Abū Ḥanīfah, Mālik, dan asy-Syāfi‘ī dalam Qaul Qadīm-nya berkata: “Penguasa lebih berhak daripada wali, kemudian baru wali.
Abū Ḥanīfah berkata: “Apabila wali (dari pihak keluarga mayat) hadir sementara penguasa tidak hadir, maka dia sebaiknya meminta penghulu kampung yang hadir agar menjadi imām, tapi tidak perlu memaksanya.”
Asy-Syāfi‘ī berkata dalam Qaul Jadīd-nya: “Wali lebih berhak daripada penguasa.”
Aḥmad berkata: “Yang lebih utama adalah orang yang diberi wasiat (pengampu), kemudian penguasa, kemudian wali.” (675).
- Mereka sepakat bahwa mayat boleh dishalati di dalam masjid meskipun makruh. Demikian menurut Abū Ḥanīfah dan Mālik. Sementara menurut asy-Syāfi‘ī dan Aḥmad, hukumnya dibolehkan dan tidak makruh. (676).

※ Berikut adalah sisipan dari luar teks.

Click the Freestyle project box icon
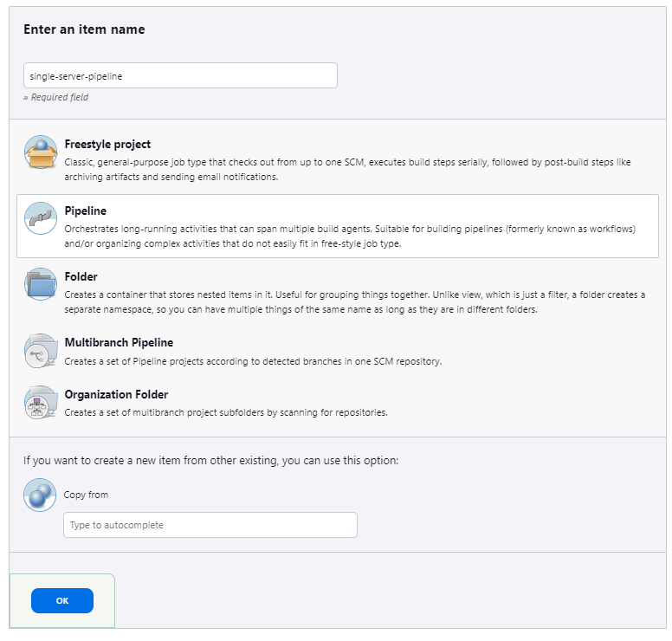The width and height of the screenshot is (672, 641). click(41, 152)
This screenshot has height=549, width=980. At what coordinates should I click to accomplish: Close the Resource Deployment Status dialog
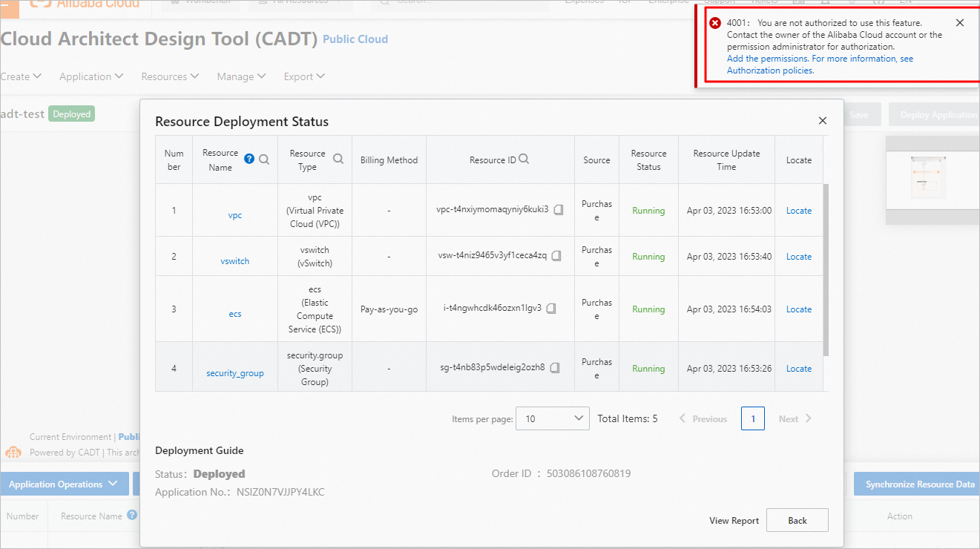click(x=822, y=120)
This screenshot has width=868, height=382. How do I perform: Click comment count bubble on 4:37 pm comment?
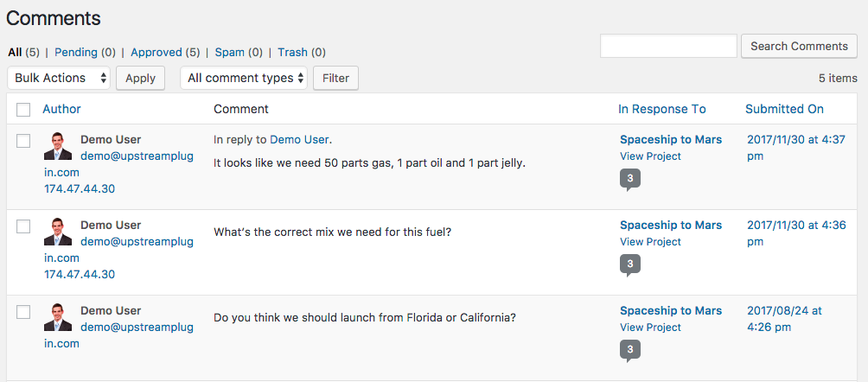pyautogui.click(x=630, y=179)
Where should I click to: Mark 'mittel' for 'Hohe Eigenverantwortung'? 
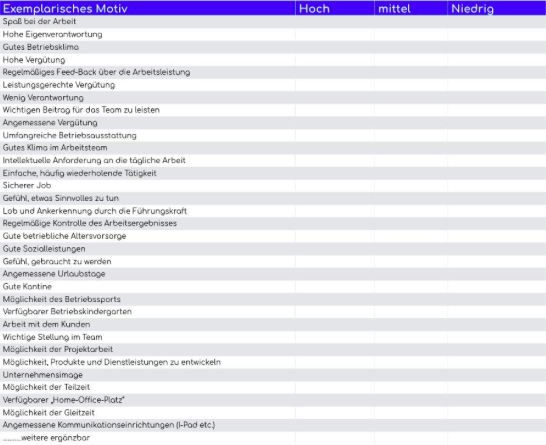click(411, 34)
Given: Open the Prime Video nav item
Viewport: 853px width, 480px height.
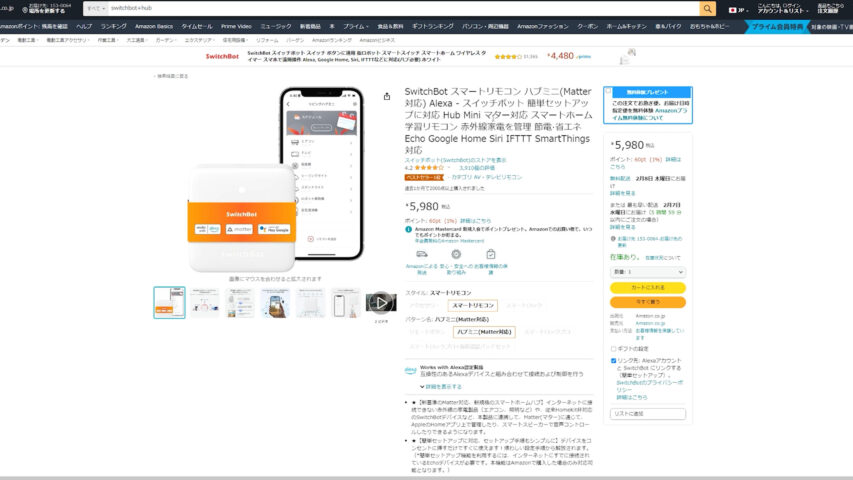Looking at the screenshot, I should [236, 26].
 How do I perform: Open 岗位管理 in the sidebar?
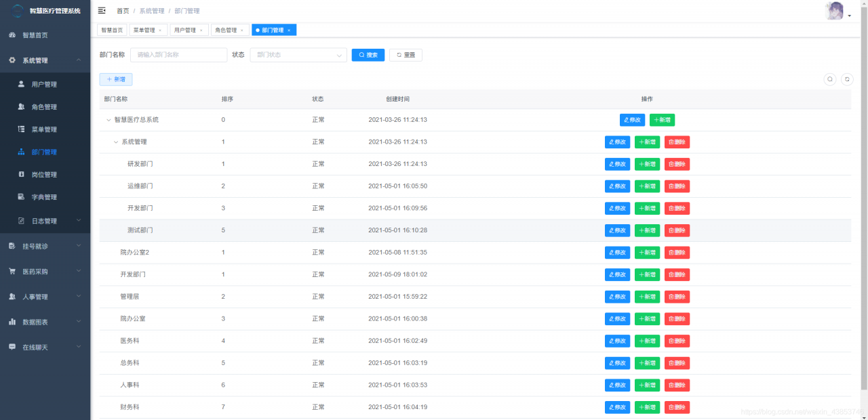tap(45, 175)
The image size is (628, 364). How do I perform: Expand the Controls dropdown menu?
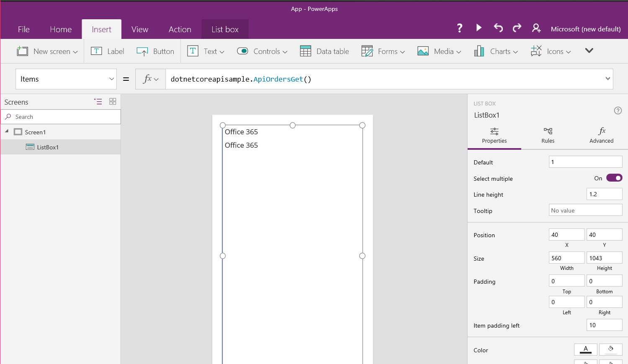pyautogui.click(x=263, y=51)
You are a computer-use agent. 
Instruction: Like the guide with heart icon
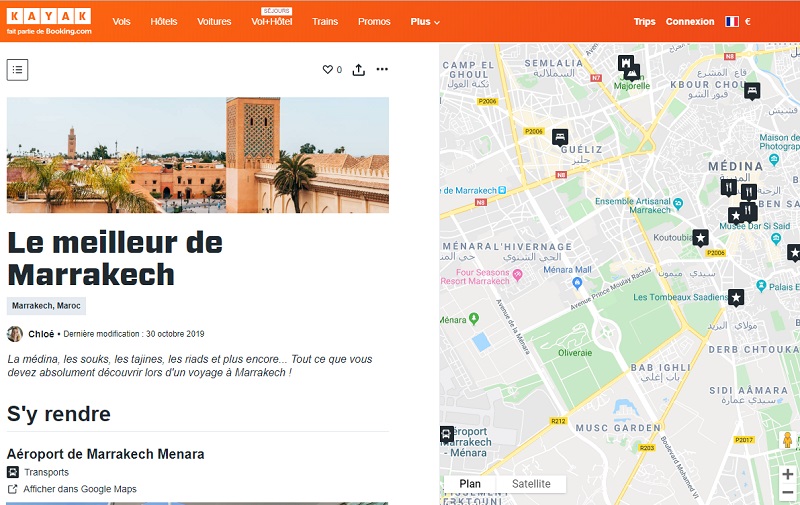326,70
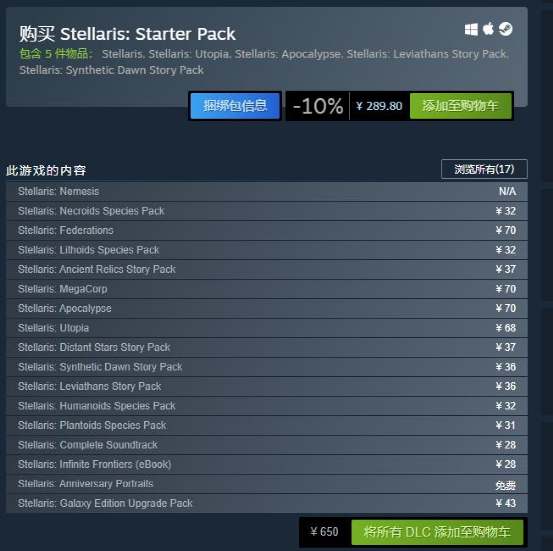Open the Stellaris: Nemesis DLC row
The width and height of the screenshot is (553, 551).
click(x=267, y=192)
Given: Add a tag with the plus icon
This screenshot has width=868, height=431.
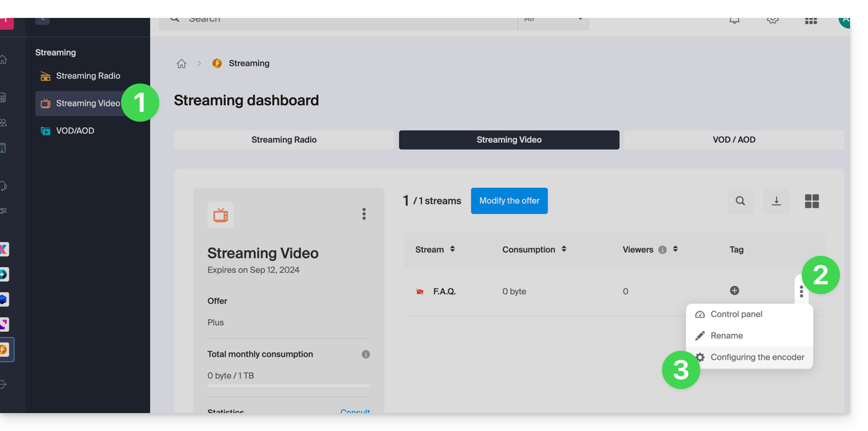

- Mereka berbeda pendapat tentang menshalati mayat yang tidak ada di tempat (shalat ghaib) dengan niat.
Abū Ḥanīfah dan Mālik berkata: “Tidak sah.”
Asy-Syāfi‘ī dan Aḥmad berkata: “Hukumnya sah.” (677).
- Mereka sepakat bahwa orang yang bunuh diri dan orang yang melakukan ghulūl (mencuri ghanīmah sebelum dibagikan) tetap dishalati kaum muslimin selain pemimpin (imām) mereka. (678).
- Mereka berbeda pendapat, apakah imām boleh menshalati dua orang ini (orang yang bunuh diri dan melakukan ghulūl)?
Abū Ḥanīfah dan asy-Syāfi‘ī berkata: “Dia boleh menshalati keduanya.”
Mālik berkata: “Orang yang bunuh diri atau dibunuh karena hukuman Ḥadd tidak boleh dishalati oleh imām.”
Aḥmad berkata: “Imām tidak boleh menshalati orang yang melakukan ghulūl dan orang yang bunuh diri.” (679).
- Mereka sepakat bahwa di antara syarat sahnya shalat jenazah adalah thahārah (suci dari hadats kecil dan besar) dan menutup aurat. (680).